Old 12-21-2010, 02:16 PM
  # 1 (permalink)  
Kashka
Member
 
Join Date: Dec 2010
Posts: 3
Angry I don't want to be a drunk and I don't want to be "in recovery"

I'm new to this place- just reading around and seeing what people are saying.

I have a problem with alcohol. I like it too much, and I want it too much. I don't get wasted, I wouldn't even say that I get drunk. But I drink a few drinks a night, every night. If I don't drink at night, I want to. During the day I'm sullen, quiet, lonely. At night when I finally let myself open a bottle of champagne I'm relaxed, happy and I can just enjoy being.

I want to go back to being a social drinker but it seems like everyone says that isn't how it works. I just can't accept that. Right now alcohol is the only thing that I really enjoy, Since I quit smoking cigarettes 6 years ago, its become my new "thing". I feel like I can't get rid of the alcohol until I have another new "thing" to replace it.

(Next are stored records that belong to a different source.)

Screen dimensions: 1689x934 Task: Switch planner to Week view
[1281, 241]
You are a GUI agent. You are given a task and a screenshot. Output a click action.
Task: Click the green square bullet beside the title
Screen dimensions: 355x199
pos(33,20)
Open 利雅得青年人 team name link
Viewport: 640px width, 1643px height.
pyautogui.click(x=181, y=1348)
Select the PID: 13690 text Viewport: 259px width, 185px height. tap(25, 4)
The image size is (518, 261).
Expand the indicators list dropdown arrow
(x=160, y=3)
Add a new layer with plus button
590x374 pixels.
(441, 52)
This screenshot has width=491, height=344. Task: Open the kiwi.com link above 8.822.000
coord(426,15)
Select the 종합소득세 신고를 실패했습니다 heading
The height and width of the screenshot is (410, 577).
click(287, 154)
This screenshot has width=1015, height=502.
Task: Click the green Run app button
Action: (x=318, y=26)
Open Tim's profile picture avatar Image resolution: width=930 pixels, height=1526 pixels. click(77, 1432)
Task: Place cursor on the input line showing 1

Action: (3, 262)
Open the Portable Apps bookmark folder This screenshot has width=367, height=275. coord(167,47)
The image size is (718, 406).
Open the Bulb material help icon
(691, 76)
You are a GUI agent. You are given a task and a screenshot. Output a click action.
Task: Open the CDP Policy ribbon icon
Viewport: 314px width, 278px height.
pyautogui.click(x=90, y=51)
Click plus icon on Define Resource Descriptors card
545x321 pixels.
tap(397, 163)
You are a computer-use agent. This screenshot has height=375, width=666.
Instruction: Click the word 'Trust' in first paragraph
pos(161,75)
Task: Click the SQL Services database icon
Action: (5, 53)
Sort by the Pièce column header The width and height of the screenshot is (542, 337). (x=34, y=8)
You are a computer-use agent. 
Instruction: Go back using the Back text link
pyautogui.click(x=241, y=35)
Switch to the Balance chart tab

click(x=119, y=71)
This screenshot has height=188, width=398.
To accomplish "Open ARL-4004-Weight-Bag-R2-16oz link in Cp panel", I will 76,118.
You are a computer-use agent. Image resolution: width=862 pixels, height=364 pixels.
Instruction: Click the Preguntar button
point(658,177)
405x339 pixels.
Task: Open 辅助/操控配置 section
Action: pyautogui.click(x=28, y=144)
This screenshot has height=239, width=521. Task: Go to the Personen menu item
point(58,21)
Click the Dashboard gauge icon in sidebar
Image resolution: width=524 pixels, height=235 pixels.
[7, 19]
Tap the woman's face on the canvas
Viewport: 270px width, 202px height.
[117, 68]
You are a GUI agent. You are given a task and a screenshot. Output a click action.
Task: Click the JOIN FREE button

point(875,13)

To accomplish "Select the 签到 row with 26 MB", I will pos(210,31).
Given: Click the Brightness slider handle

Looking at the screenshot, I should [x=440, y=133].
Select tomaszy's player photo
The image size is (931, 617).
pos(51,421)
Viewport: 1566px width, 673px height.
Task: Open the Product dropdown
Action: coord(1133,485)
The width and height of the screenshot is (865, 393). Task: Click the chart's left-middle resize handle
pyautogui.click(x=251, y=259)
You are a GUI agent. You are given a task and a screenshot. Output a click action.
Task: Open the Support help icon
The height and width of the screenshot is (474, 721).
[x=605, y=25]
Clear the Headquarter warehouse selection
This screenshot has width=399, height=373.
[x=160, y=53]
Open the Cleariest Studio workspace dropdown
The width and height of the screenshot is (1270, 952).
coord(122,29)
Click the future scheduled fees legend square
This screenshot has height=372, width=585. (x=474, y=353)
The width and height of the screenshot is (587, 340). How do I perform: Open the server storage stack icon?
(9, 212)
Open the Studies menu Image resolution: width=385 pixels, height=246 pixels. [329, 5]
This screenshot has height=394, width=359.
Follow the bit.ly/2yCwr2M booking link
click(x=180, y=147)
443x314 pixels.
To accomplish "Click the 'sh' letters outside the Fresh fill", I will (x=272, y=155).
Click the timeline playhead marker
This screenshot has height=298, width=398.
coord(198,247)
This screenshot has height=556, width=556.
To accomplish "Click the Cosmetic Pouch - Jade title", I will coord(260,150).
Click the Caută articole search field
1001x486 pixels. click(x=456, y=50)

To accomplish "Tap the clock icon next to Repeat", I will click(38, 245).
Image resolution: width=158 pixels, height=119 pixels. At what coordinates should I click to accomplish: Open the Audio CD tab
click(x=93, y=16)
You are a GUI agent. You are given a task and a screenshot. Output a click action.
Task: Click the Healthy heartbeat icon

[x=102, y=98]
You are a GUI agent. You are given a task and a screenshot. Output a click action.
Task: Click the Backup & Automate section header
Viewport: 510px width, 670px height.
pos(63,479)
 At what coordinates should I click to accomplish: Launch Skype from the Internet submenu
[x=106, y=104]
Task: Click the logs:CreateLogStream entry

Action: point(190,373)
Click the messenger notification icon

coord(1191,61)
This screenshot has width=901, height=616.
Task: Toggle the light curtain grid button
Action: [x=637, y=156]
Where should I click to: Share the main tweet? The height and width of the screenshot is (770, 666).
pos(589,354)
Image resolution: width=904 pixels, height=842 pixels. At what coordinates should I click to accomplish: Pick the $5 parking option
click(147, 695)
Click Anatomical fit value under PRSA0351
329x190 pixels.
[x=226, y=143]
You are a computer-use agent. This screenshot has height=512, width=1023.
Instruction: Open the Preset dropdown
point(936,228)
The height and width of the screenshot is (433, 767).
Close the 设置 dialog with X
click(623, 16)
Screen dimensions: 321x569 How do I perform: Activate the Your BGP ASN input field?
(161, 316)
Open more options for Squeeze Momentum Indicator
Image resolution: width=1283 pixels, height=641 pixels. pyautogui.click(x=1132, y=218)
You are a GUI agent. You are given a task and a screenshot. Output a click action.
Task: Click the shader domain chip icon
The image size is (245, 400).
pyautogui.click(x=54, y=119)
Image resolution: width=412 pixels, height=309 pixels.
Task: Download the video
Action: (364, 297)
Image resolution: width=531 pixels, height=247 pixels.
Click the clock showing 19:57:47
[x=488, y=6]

I just can't stomach the thought of stopping forever. I still miss cigarettes and I don't want the sadness and pain of missing alcohol too. Does anyone ever just cut back? Any luck with prescriptions or supplements to get rid of the desire? I never cared about drinking until I had my stomach stapled 10 years ago and then once the cigarettes were gone too, I just fell in love with it. I guess deep down I don't like who I am, I have no idea how people learn to "love themselves".

It just seems like everything I read about recovery and sobriety is so....on the surface. I don't get it! I've read the 12 steps, I don't know what I'm missing.

Thanks for reading, I just need to let off a little steam. I've been so depressed for the last 6 months and it finally occurred to me its probably from all the drinking. I hate coming to terms with it.